• What this task involves
From the line containing "The image size is (600, 366)." to the last line of the records, reproduce every line exactly and print nothing else.

++++ Entries supplied

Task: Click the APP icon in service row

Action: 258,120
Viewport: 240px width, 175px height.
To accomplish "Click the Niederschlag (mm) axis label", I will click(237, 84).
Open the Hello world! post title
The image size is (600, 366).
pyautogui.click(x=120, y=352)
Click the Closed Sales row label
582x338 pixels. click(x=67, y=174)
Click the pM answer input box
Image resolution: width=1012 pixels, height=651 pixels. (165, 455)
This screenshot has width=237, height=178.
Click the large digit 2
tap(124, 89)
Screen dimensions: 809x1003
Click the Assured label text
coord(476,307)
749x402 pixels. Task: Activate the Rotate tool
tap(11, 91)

++++++++

• Exercise result
The image size is (600, 366).
pyautogui.click(x=120, y=352)
Click the Closed Sales row label
582x338 pixels. click(x=67, y=174)
Click the pM answer input box
Image resolution: width=1012 pixels, height=651 pixels. (165, 455)
This screenshot has width=237, height=178.
Click the large digit 2
tap(124, 89)
Screen dimensions: 809x1003
Click the Assured label text
coord(476,307)
749x402 pixels. Task: Activate the Rotate tool
tap(11, 91)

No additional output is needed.